**HOW TO COMPLETE THIS TASK:**
Each line of the data below containing "Game" needs to be listed.

=== Begin Enclosure ===

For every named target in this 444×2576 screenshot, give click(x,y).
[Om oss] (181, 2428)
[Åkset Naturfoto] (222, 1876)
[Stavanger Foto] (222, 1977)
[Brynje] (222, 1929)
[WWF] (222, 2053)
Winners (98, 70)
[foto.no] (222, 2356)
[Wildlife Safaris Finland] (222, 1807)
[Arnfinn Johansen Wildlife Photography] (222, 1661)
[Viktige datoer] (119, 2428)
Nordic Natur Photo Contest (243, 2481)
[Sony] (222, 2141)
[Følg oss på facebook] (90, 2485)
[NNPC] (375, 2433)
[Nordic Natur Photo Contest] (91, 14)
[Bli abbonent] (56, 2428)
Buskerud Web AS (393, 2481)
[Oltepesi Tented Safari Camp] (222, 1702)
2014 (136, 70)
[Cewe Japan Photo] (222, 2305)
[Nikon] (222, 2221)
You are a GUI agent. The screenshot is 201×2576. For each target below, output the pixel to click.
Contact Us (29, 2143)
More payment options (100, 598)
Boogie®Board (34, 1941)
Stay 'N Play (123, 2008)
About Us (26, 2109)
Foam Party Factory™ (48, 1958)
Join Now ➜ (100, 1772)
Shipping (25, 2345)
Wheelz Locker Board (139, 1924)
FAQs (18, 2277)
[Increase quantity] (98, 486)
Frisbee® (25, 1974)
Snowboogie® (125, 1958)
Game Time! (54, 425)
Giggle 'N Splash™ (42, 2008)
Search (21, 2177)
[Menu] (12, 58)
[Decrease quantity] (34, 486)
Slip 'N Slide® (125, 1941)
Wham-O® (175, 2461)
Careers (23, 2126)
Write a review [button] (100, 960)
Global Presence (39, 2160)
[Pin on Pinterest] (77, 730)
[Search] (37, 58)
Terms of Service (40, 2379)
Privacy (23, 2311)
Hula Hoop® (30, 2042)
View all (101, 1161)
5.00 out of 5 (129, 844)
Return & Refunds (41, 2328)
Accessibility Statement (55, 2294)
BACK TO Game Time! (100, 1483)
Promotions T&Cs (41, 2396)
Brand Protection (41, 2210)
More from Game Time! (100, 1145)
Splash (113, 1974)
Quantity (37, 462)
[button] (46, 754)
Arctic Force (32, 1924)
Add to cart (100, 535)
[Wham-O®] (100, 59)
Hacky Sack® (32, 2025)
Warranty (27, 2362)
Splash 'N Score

=== End Enclosure ===

**YOUR SOLUTION:**
Game Time! (54, 425)
BACK TO Game Time! (100, 1483)
More from Game Time! (100, 1145)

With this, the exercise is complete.